The problem. Output the entries from the line containing "Given: Open the サポートサイト(Q) menu" down through the line containing "point(652,221)" as a two-column CSV with the columns text and answer. Use one row per entry, put each value in a single quoted field with line breaks replaced by spaces, and leave the pictures out.

+-------+

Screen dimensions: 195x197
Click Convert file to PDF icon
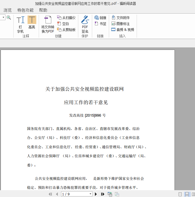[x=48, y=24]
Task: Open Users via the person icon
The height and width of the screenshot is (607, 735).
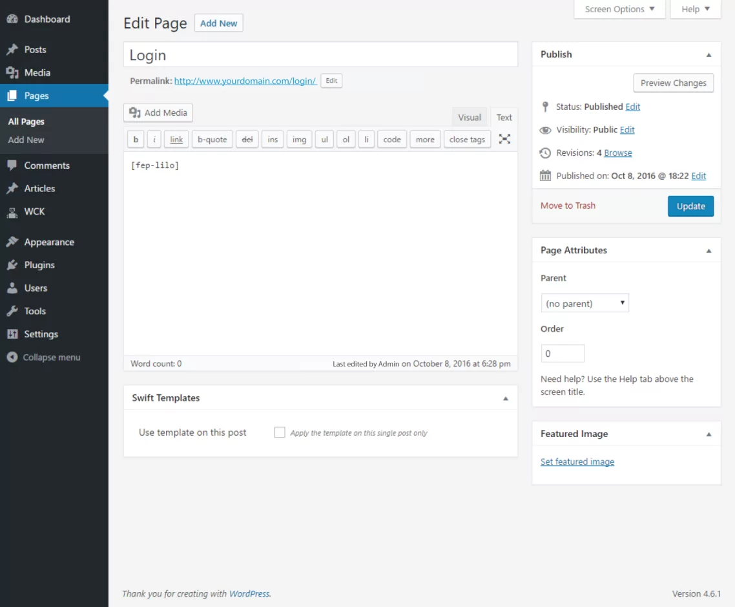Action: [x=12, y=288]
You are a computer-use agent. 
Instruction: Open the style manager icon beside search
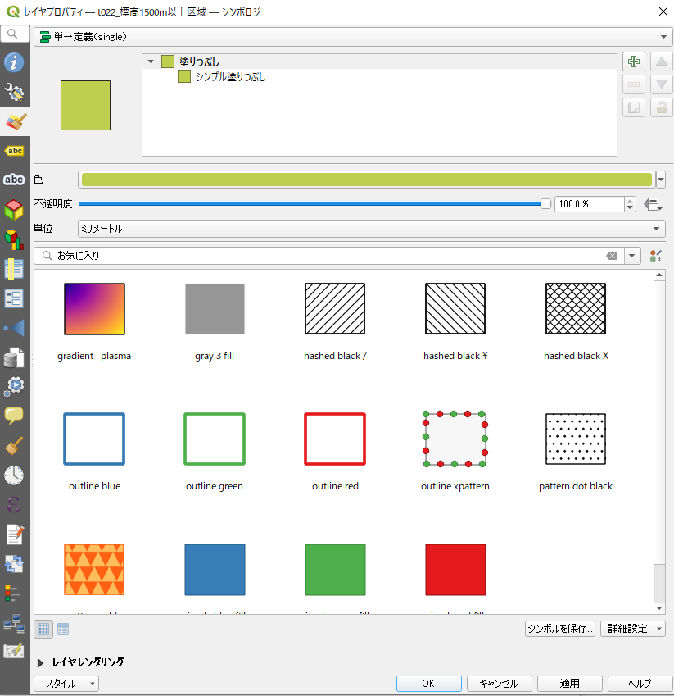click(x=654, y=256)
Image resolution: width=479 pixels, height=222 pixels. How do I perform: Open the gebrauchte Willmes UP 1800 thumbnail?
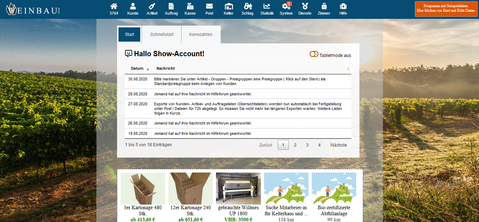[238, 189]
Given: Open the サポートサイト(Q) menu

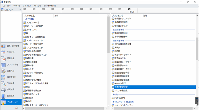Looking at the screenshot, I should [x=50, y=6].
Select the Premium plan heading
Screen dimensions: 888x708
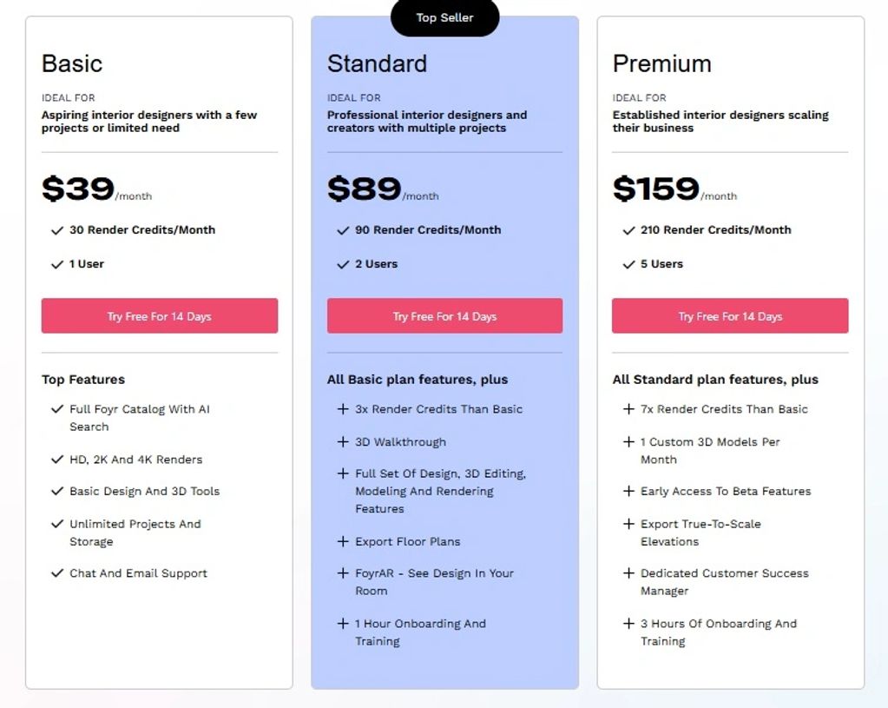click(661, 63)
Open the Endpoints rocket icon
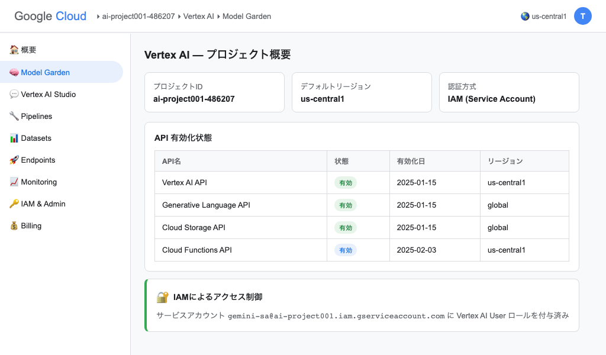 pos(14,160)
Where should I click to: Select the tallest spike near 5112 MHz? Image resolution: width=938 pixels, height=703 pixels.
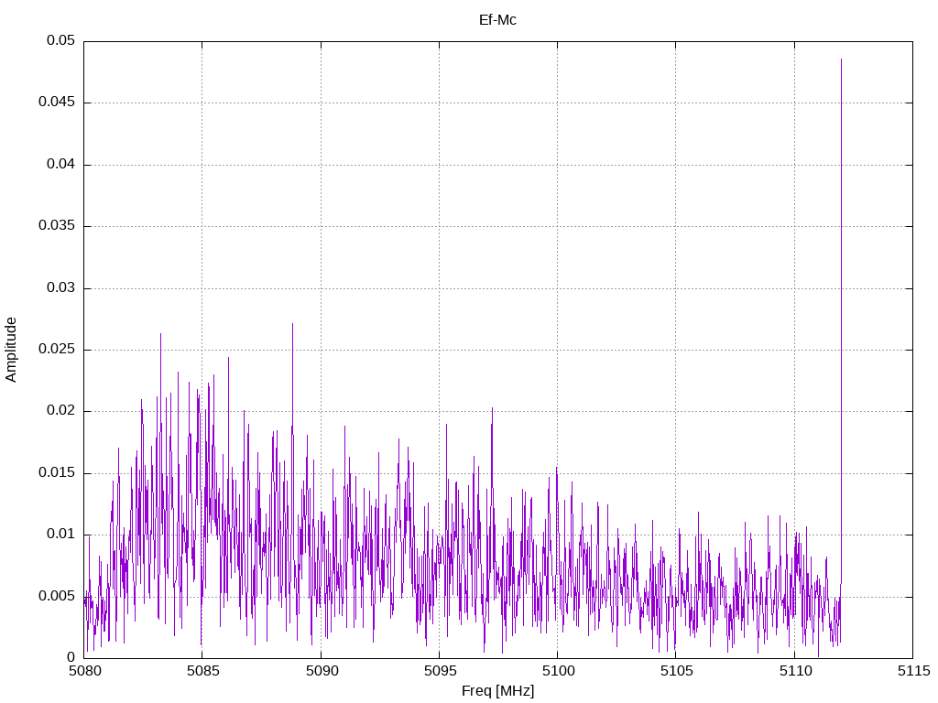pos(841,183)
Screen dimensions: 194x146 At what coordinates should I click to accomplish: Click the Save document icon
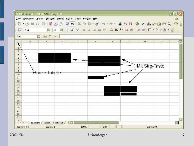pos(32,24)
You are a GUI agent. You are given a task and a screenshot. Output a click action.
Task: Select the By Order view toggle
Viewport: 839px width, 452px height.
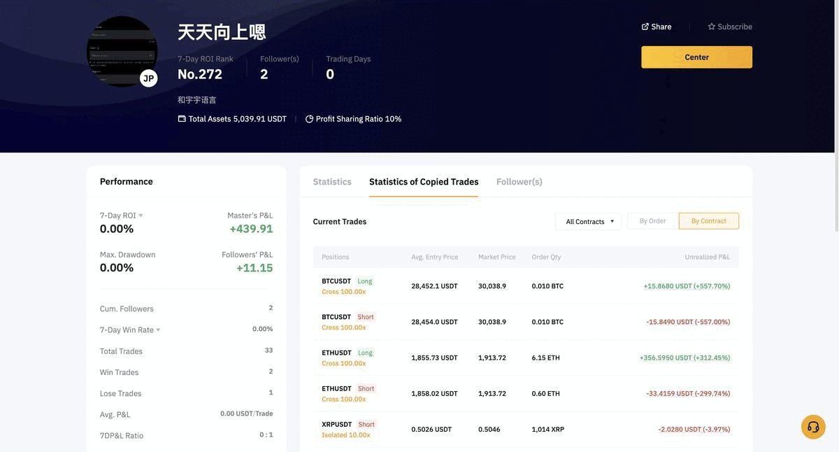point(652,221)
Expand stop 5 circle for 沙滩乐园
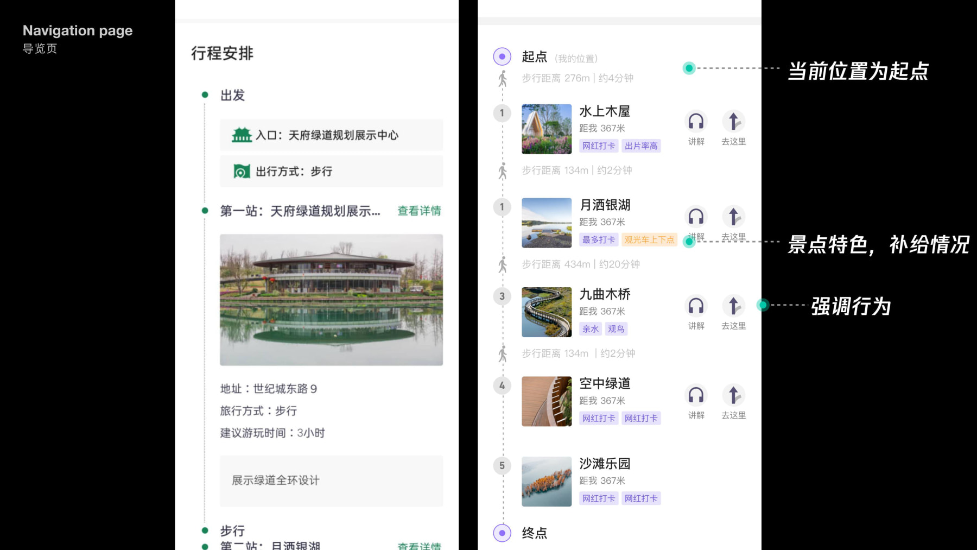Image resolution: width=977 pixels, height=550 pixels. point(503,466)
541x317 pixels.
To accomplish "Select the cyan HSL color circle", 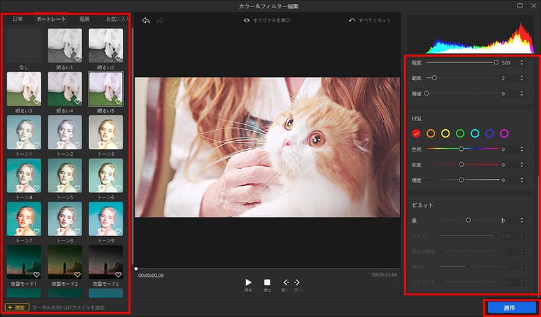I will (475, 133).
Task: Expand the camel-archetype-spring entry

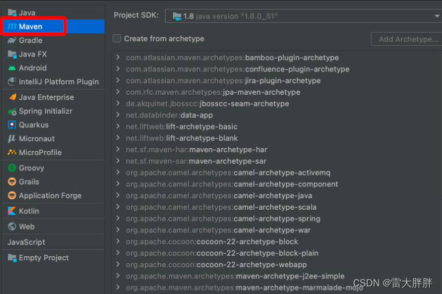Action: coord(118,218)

+-------+

Right answer.
text,answer
"Given: Open the サポートサイト(Q) menu","Looking at the screenshot, I should [x=50, y=6]."
"Select the Premium plan heading Screen dimensions: 888x708","click(661, 63)"
"Open the Endpoints rocket icon","pos(14,160)"
"Where should I click to: Select the tallest spike near 5112 MHz? Image resolution: width=938 pixels, height=703 pixels.","pos(841,183)"
"Screen dimensions: 194x146 At what coordinates should I click to accomplish: Click the Save document icon","pos(32,24)"
"You are a GUI agent. You are given a task and a screenshot. Output a click action. Task: Select the By Order view toggle Viewport: 839px width, 452px height.","point(652,221)"